Given task –
Output the entries below exactly as they appear, starting with the line that contains "Bookmark this page with star icon" and continuing through the end of the entries.

Recorded information –
• • • • • • •

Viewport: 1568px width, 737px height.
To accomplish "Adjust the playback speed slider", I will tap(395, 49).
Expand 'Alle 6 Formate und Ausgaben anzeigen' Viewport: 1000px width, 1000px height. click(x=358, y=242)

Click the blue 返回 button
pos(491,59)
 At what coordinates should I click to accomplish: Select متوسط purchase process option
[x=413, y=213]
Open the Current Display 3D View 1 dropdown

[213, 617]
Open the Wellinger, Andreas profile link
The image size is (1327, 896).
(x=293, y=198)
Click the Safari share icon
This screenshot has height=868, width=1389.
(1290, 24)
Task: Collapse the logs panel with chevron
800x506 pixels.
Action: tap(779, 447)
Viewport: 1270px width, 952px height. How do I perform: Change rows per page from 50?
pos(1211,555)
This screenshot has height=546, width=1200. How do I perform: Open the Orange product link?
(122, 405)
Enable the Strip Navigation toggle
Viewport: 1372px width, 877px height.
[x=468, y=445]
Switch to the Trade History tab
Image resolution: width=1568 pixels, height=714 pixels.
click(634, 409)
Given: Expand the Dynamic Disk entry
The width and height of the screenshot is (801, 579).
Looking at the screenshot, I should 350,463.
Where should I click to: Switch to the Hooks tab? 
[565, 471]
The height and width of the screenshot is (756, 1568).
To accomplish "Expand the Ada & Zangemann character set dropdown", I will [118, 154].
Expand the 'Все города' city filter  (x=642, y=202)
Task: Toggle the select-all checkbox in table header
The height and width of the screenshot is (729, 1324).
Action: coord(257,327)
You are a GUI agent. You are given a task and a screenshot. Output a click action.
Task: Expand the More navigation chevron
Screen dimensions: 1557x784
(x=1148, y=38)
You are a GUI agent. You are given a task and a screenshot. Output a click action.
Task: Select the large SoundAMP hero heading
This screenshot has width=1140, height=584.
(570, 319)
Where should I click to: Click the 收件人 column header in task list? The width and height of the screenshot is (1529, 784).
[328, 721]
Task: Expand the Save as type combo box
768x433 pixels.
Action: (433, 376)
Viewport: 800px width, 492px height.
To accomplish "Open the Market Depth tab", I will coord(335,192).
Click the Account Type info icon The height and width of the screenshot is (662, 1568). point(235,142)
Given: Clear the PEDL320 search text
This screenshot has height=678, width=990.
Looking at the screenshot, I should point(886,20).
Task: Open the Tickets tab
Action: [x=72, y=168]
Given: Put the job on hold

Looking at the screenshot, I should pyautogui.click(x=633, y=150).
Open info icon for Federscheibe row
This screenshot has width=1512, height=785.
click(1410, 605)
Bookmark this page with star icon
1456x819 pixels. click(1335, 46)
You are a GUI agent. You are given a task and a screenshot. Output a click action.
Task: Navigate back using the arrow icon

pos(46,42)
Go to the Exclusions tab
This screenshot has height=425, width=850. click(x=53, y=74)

• • • • • • •

Reply to the exercise –
Bookmark this page with star icon
1456x819 pixels. click(1335, 46)
You are a GUI agent. You are given a task and a screenshot. Output a click action.
Task: Navigate back using the arrow icon

pos(46,42)
Go to the Exclusions tab
This screenshot has height=425, width=850. click(x=53, y=74)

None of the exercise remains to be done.